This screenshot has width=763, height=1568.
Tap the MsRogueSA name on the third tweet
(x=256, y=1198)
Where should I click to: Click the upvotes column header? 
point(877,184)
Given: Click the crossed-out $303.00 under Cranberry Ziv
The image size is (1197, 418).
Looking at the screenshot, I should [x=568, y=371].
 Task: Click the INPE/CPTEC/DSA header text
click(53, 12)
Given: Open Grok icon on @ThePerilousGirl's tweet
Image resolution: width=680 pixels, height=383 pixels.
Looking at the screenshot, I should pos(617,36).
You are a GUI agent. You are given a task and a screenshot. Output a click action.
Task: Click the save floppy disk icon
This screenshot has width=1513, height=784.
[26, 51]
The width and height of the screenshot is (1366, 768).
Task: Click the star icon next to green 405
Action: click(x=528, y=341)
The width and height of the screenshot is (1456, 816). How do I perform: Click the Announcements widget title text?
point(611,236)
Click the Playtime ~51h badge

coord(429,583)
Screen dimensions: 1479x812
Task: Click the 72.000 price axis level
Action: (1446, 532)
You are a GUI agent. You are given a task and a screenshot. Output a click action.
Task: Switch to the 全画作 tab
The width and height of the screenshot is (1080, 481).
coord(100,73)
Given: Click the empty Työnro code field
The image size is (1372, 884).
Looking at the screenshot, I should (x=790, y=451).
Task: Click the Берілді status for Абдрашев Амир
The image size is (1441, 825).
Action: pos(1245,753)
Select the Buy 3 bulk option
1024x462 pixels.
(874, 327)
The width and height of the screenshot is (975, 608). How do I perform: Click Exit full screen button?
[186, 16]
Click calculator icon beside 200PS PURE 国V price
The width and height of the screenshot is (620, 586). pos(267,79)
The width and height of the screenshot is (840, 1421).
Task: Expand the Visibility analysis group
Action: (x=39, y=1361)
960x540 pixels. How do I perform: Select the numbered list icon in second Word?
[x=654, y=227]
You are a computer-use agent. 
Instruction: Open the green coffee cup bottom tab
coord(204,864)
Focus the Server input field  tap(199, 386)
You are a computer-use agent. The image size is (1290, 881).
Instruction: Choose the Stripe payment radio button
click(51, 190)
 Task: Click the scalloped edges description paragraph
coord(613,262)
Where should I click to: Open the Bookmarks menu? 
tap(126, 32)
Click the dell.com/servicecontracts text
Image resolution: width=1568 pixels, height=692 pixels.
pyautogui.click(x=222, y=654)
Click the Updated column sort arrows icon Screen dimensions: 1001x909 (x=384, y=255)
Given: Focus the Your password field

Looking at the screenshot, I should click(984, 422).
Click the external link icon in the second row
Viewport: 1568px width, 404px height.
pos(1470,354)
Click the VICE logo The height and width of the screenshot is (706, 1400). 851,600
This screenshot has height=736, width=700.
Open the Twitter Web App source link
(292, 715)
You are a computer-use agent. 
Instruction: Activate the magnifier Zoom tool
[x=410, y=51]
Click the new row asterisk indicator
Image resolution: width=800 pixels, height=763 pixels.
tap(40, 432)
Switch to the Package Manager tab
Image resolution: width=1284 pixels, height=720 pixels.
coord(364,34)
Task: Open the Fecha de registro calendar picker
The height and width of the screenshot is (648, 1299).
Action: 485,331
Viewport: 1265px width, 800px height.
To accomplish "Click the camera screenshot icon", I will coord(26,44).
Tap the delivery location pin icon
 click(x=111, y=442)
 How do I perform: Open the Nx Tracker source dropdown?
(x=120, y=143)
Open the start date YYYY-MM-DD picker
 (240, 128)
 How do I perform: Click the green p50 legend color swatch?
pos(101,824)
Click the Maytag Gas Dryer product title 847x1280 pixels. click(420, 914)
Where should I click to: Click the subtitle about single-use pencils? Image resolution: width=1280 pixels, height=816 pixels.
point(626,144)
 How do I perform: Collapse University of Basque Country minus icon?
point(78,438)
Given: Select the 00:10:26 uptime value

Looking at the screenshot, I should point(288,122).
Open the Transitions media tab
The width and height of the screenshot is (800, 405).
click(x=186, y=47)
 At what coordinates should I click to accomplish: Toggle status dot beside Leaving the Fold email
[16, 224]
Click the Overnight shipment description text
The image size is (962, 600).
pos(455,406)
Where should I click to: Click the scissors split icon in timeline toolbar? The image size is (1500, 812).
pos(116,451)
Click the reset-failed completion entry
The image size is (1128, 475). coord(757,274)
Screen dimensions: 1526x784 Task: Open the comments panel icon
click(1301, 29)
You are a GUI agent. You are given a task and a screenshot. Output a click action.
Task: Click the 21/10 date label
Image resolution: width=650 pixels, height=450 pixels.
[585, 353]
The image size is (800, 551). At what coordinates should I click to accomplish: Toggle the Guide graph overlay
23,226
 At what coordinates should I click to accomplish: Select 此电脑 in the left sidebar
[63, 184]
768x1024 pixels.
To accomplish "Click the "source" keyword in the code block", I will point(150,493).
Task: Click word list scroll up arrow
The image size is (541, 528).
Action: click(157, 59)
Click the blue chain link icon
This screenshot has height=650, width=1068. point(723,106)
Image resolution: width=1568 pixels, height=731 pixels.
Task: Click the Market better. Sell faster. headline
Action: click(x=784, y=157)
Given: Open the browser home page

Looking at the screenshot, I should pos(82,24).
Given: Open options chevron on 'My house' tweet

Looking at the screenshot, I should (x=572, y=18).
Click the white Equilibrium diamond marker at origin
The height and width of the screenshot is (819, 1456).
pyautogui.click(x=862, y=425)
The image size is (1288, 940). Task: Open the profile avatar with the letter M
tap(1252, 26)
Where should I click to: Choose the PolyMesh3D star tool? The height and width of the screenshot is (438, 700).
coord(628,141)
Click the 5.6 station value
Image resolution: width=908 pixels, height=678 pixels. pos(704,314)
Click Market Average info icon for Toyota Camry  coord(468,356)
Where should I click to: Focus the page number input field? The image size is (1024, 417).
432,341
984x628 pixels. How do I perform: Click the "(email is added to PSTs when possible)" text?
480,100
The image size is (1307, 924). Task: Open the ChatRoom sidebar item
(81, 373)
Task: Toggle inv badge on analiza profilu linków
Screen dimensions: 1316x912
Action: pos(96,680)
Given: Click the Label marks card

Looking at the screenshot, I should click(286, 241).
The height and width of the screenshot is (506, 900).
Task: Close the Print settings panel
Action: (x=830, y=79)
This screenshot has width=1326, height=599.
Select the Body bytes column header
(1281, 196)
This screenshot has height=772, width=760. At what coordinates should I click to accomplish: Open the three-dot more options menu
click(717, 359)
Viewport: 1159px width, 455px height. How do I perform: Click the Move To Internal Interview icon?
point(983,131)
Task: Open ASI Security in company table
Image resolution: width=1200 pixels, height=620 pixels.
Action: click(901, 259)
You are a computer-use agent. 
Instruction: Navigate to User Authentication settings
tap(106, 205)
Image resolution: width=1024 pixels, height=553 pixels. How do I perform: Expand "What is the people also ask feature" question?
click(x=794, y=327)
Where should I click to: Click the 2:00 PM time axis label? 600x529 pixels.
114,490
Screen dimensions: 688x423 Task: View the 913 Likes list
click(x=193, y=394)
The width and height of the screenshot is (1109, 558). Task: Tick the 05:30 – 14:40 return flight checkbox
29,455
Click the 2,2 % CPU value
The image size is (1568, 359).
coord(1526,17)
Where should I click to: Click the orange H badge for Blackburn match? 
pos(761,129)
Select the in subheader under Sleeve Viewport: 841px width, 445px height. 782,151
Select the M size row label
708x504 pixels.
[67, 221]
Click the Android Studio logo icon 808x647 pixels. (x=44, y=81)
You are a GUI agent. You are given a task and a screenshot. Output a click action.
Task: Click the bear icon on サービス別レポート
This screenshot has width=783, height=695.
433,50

:::::

**WORK INSTRUCTIONS:** Taking the entries above, write out exactly the lines starting with the line containing "Click the external" and going on through the line containing "Viewport: 1265px width, 800px height.", both included, and nothing else.

**RESULT:**
Click the external link icon in the second row
Viewport: 1568px width, 404px height.
pos(1470,354)
Click the VICE logo The height and width of the screenshot is (706, 1400). 851,600
This screenshot has height=736, width=700.
Open the Twitter Web App source link
(292, 715)
You are a computer-use agent. 
Instruction: Activate the magnifier Zoom tool
[x=410, y=51]
Click the new row asterisk indicator
Image resolution: width=800 pixels, height=763 pixels.
tap(40, 432)
Switch to the Package Manager tab
Image resolution: width=1284 pixels, height=720 pixels.
coord(364,34)
Task: Open the Fecha de registro calendar picker
The height and width of the screenshot is (648, 1299).
Action: 485,331
Viewport: 1265px width, 800px height.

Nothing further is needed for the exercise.